• _Objective_: In the data, rewrite the lines from the one containing "Click help icon" through the one containing "tap(257, 222)", swapping every "icon" for "symbol" and leaving everything else as it is.
━━━━━ Information shown ━━━━━
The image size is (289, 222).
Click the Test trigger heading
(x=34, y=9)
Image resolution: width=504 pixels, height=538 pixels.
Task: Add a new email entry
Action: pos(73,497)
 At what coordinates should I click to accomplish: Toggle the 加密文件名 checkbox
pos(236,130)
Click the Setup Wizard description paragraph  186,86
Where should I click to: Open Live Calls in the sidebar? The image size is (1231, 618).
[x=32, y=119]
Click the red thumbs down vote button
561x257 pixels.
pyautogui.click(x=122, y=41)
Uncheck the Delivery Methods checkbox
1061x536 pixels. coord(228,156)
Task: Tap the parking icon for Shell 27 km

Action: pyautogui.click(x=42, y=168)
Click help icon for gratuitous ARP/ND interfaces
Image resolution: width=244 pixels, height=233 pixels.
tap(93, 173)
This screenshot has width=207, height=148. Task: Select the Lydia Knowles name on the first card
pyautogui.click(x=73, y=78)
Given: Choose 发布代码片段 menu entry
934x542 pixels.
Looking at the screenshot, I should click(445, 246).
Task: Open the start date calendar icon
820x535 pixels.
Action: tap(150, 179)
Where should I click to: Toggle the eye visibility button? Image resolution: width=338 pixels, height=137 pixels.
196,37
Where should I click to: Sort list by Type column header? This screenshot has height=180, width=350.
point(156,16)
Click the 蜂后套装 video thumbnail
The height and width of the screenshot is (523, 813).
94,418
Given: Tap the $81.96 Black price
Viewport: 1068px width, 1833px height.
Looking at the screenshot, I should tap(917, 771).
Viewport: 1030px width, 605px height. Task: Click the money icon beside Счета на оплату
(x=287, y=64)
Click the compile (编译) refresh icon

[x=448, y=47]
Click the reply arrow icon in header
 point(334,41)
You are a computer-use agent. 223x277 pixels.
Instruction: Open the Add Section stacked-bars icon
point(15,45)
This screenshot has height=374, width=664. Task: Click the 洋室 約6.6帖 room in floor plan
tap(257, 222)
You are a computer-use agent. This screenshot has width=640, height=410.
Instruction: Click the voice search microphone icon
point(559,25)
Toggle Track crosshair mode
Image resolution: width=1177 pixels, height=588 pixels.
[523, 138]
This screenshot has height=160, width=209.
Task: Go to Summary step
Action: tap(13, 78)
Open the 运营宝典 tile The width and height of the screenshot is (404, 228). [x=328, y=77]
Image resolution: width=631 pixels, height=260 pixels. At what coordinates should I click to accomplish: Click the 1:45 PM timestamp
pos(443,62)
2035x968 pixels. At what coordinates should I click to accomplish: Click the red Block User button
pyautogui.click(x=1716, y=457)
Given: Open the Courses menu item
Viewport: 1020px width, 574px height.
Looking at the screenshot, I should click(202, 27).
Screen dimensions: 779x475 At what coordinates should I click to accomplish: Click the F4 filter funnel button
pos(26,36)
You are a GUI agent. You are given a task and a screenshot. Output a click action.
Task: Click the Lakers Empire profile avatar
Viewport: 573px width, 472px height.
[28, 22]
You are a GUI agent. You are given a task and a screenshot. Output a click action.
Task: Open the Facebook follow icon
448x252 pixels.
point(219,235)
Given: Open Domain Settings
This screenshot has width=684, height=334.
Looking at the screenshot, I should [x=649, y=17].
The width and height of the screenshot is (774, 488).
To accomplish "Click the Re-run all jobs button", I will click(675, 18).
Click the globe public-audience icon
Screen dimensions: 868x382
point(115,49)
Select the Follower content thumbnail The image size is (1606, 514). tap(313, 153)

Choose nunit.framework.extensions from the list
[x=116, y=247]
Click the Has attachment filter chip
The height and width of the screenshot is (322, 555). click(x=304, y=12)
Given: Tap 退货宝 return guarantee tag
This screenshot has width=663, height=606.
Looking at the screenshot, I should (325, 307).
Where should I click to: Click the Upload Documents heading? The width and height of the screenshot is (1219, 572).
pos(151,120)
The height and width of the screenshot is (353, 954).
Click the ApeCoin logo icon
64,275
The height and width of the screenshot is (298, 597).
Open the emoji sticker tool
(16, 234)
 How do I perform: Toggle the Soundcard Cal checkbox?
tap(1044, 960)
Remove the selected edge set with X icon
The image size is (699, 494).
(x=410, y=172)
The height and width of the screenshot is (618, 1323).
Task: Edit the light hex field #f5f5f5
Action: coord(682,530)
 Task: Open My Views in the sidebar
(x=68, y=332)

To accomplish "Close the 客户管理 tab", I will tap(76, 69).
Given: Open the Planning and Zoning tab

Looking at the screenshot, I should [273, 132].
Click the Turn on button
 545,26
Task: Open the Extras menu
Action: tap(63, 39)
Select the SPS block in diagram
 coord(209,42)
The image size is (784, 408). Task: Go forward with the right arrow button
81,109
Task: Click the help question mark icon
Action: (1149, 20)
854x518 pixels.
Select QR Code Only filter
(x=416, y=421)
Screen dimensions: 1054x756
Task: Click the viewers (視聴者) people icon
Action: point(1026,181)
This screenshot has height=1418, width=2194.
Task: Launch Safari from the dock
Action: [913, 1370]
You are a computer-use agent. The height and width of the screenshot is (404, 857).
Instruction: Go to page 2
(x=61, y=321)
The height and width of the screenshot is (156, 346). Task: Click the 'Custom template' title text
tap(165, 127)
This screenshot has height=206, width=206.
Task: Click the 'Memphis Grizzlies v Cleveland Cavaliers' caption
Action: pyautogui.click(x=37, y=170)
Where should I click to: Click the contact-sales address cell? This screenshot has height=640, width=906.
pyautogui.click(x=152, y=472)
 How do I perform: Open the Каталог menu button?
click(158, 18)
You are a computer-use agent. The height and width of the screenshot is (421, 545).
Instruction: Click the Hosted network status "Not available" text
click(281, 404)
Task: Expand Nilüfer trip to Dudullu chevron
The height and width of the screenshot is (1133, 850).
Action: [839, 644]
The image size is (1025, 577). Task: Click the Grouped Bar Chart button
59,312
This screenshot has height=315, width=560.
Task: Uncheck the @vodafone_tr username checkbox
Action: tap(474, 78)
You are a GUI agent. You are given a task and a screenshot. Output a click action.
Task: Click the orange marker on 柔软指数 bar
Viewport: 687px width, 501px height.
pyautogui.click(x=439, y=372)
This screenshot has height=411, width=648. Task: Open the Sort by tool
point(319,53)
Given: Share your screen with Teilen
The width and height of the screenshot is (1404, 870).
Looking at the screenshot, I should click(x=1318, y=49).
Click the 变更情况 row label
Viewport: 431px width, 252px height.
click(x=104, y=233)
━━━━━
• _Result of this exercise_:
Click help symbol for gratuitous ARP/ND interfaces
Image resolution: width=244 pixels, height=233 pixels.
tap(93, 173)
This screenshot has width=207, height=148. Task: Select the Lydia Knowles name on the first card
pyautogui.click(x=73, y=78)
Given: Choose 发布代码片段 menu entry
934x542 pixels.
Looking at the screenshot, I should click(445, 246).
Task: Open the start date calendar symbol
820x535 pixels.
Action: tap(150, 179)
Where should I click to: Toggle the eye visibility button? Image resolution: width=338 pixels, height=137 pixels.
196,37
Where should I click to: Sort list by Type column header? This screenshot has height=180, width=350.
point(156,16)
Click the 蜂后套装 video thumbnail
The height and width of the screenshot is (523, 813).
94,418
Given: Tap the $81.96 Black price
Viewport: 1068px width, 1833px height.
Looking at the screenshot, I should tap(917, 771).
Viewport: 1030px width, 605px height. Task: Click the money symbol beside Счета на оплату
(x=287, y=64)
Click the compile (编译) refresh symbol

[x=448, y=47]
Click the reply arrow symbol in header
 point(334,41)
You are a computer-use agent. 223x277 pixels.
Instruction: Open the Add Section stacked-bars symbol
point(15,45)
This screenshot has height=374, width=664. Task: Click the 洋室 約6.6帖 room in floor plan
tap(257, 222)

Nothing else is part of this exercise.